US Vice President hails Turkish democracy
U.S. Vice President Joe Biden has told reporters in Istanbul that Turkey is a strong example for the entire region as to what a vibrant democracy means.
The veteran politician arrived in Turkey late Thursday to hold talks with President Recep Tayyip Erdogan and Prime Minister Ahmet Davutoglu. These discussions are expected to take place on Saturday.
Biden met Turkish journalists and deputies from prominent political parties in Istanbul's Besiktas district on Friday.
In an address to NGO representatives and reporters, Biden said Turkey was an example for the entire region.
"The more Turkey succeeds, the stronger the message sent to the entire Middle East and parts of the world who are only beginning to grapple with the notion of freedom,” he said.
He also emphasized the importance of freedom of speech and freedom of the press.
"[These are] Two of the most important basic rights we Americans believe and your constitution says are basic, fundamental rights,” he said.
"If you don’t have an ability to express your opinion, to criticize a policy, to offer competing ideas without fear of intimidation or retribution, the country is robbed of opportunity and the country is being robbed of possibilities,” Biden added.
Biden said that free expression and a strong Turkish democracy matter "not only to Turks but to America”.
During his speech, Biden mentioned Turkey’s occasional moves to restrict social media sites such as Twitter and Facebook.

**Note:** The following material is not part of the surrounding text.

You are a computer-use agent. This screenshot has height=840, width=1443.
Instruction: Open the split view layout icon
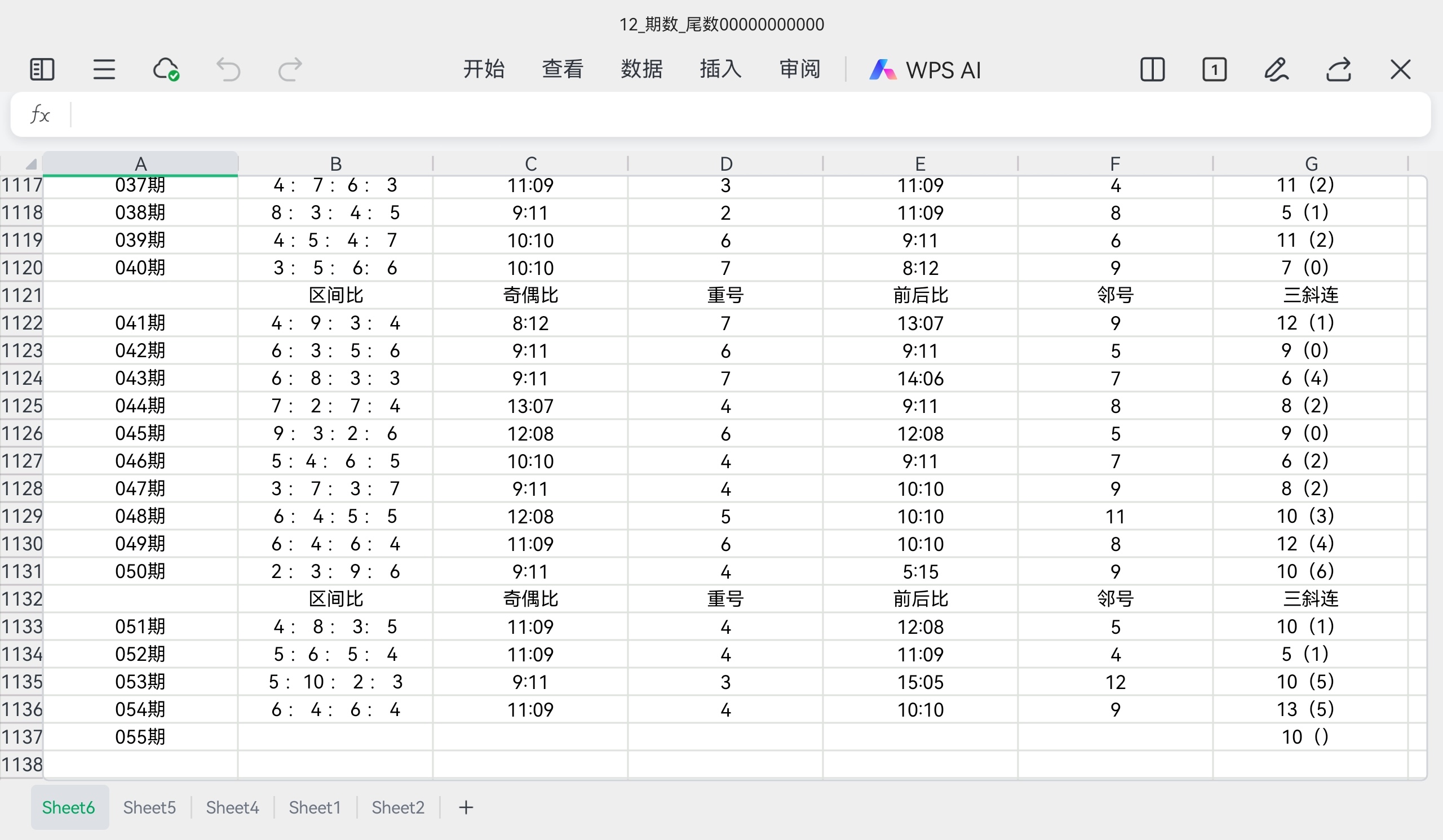pos(1152,70)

"When internet freedom is curtailed and social media sites like YouTube or Twitter are shut down and more than 1,000 academics are accused of treason simply by signing a petition, that’s not the kind of example that needs to be set in the region,” he said.
Last week, a collection of university lecturers called the Group of Academics for Peace issued a manifesto calling for end to fighting in southeast Turkey.
The region has witnessed security curfews and several towns have been cut off as the police and military battle the PKK terrorist organization.
The academics’ declaration sparked an investigation, amid accusations of making ‘terrorist propaganda’ and insulting the state.
More than a dozen academics were arrested over the petition, which accused the state of violating human rights and conducting a "deliberate and planned massacre”.
President Erdogan accused these academics of "making propaganda” for PKK terrorists.
The U.S. vice president also offered his condolences on the death of Mustafa Koc, chairman of Turkish’s biggest industrial conglomerate, Koc Holding.